But Kubernetes operators and Helm charts enable these goals in somewhat different ways. Here's a breakdown of the key differences between operators and Helm charts.

#1. Scope and functionality

In general, Helm charts have a narrower scope. The main purpose of Helm charts is to install standard applications, meaning those that can run based on existing container images. Helm isn't a great solution if you need to run a custom app that depends on special Kubernetes API extensions, for example, although you could use an operator for that purpose.

Similarly, Helm offers less flexibility in terms of configuration. You can pass parameters to Helm while installing a chart to configure an application, but only if the chart was designed to support those parameters.

In contrast, with Kubernetes operators, the sky – or, more specifically, the code you write – is the limit when it comes to customizing your app.

#2. Complexity and flexibility

The tradeoff for operators' increased flexibility as compared to Helm is that operators are also more complex. Creating an operator requires the ability to write a CRD, whereas you can create a Helm chart based on some relatively simple YAML code.

Plus, from the perspective of installation, Helm is less complex because you can install it with just one command. Installing operators typically involves running long kubectl commands.

- Dataset -

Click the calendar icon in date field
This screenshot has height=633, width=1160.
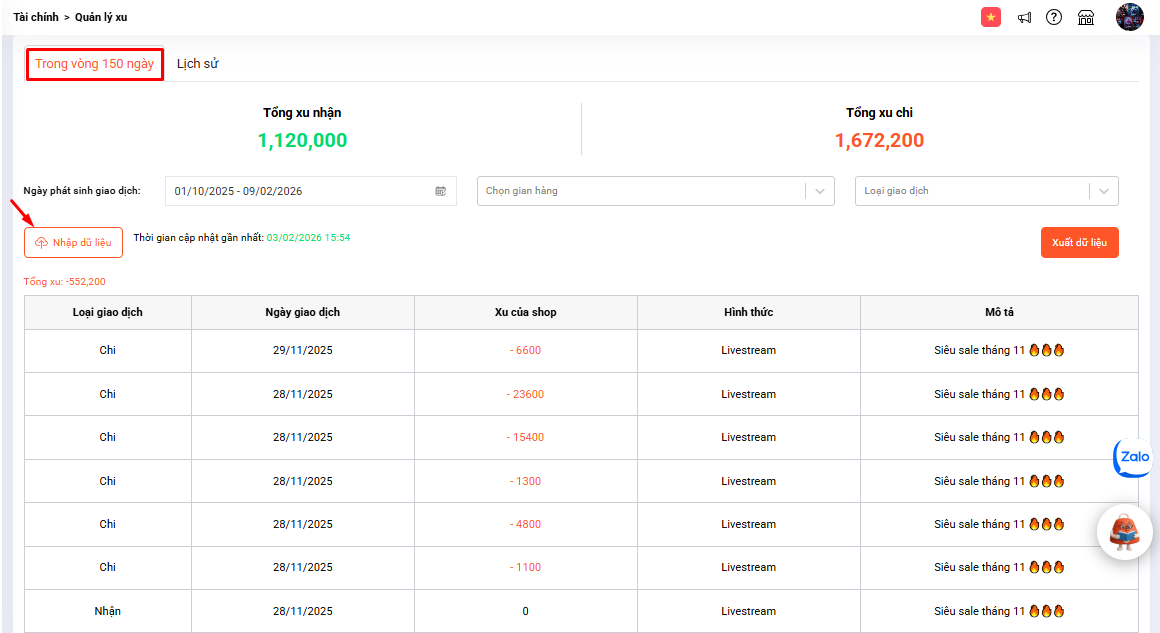(x=440, y=191)
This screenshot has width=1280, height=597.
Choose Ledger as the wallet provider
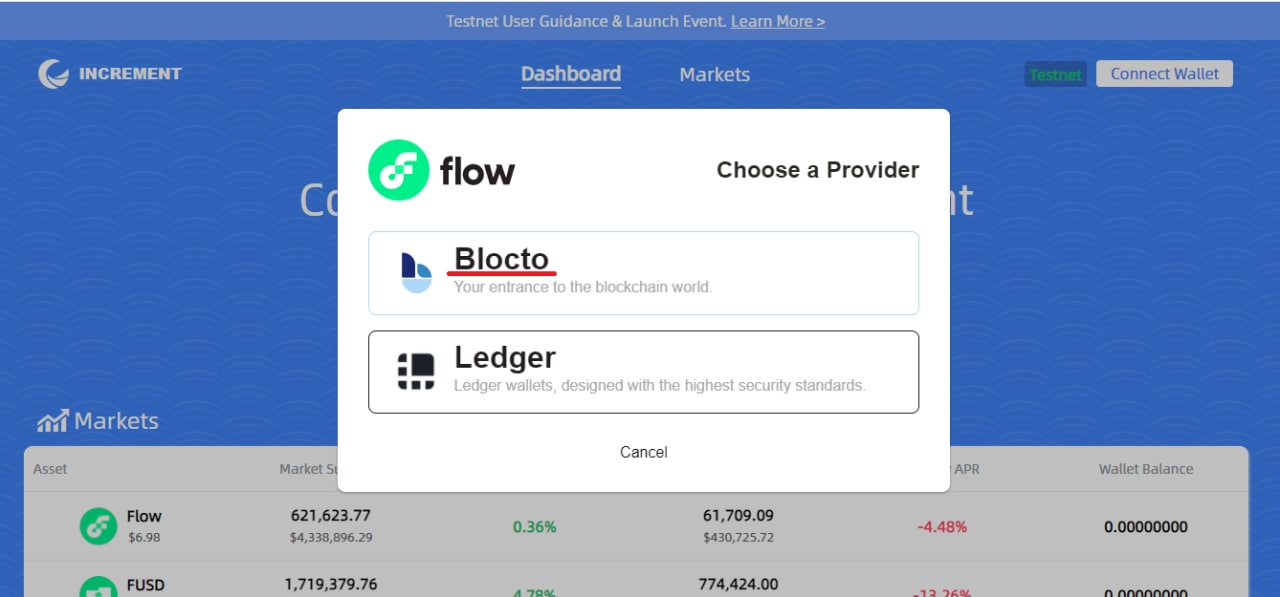click(x=643, y=372)
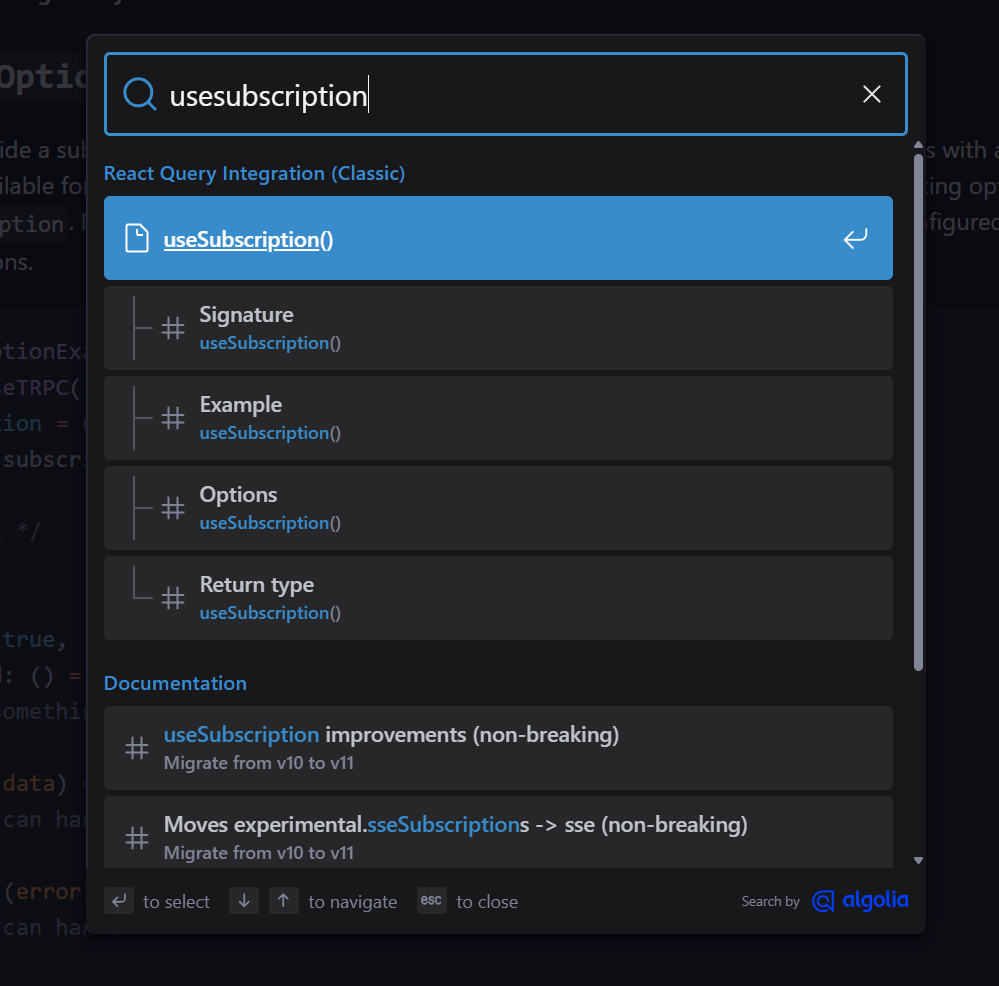Click hash icon beside useSubscription improvements

click(x=137, y=748)
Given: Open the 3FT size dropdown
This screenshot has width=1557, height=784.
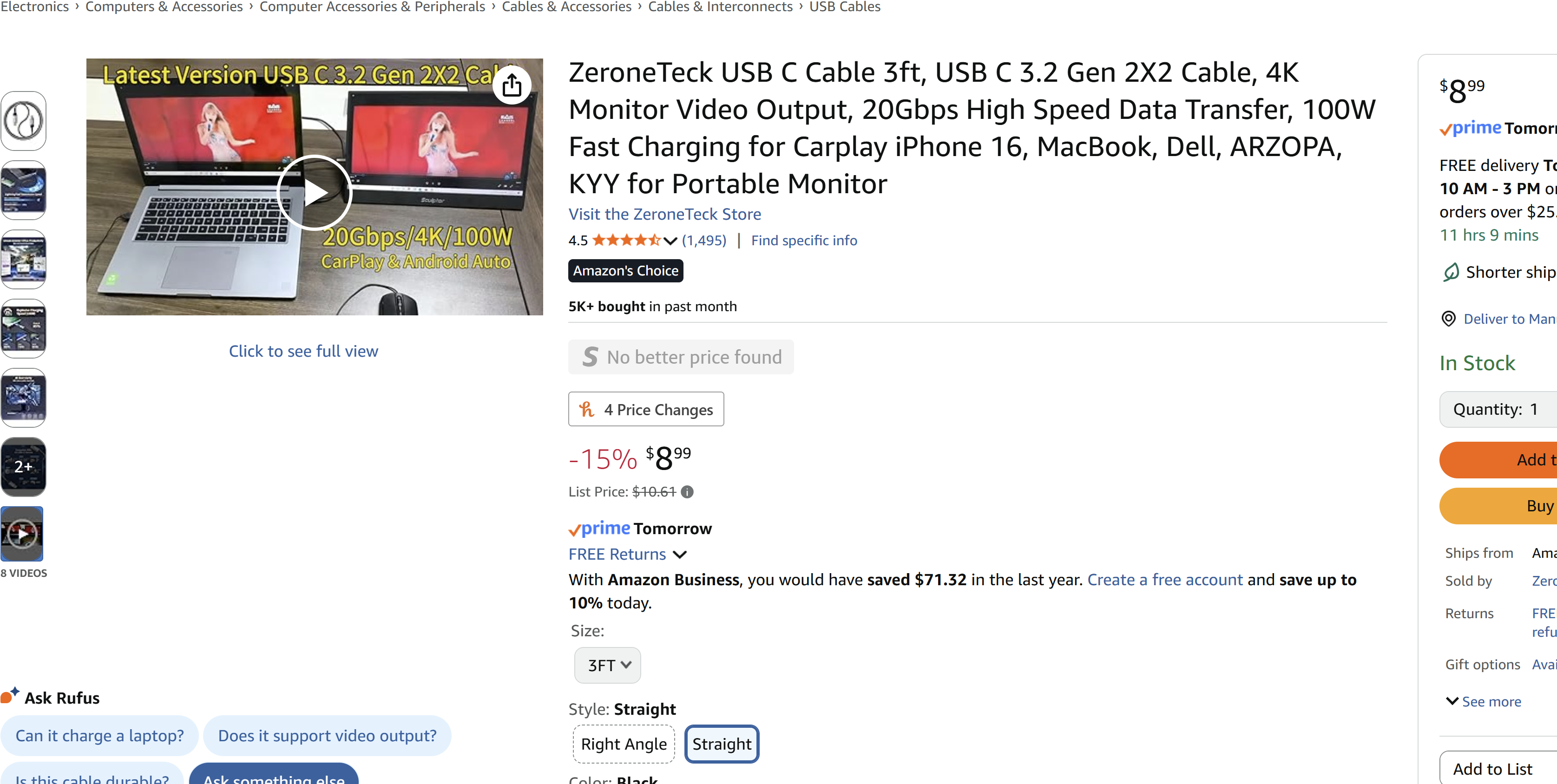Looking at the screenshot, I should point(607,666).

- Set problem 1 -
In the passage on Helm charts and Kubernetes operators, rewrite the stretch from "The tradeoff for" through "long kubectl commands.", using "custom resource definition" in place of "CRD".
- Set problem 2 -
Answer these from the passage on Helm charts and Kubernetes operators:
(a) What is the main purpose of Helm charts?
(b) What ability does creating an operator require?
(c) What does installing operators typically involve?

- Complete response 1 -
The tradeoff for operators' increased flexibility as compared to Helm is that operators are also more complex. Creating an operator requires the ability to write a custom resource definition, whereas you can create a Helm chart based on some relatively simple YAML code.

Plus, from the perspective of installation, Helm is less complex because you can install it with just one command. Installing operators typically involves running long kubectl commands.

- Complete response 2 -
(a) Installing standard applications, meaning those that can run based on existing container images.
(b) The ability to write a CRD.
(c) Running long kubectl commands.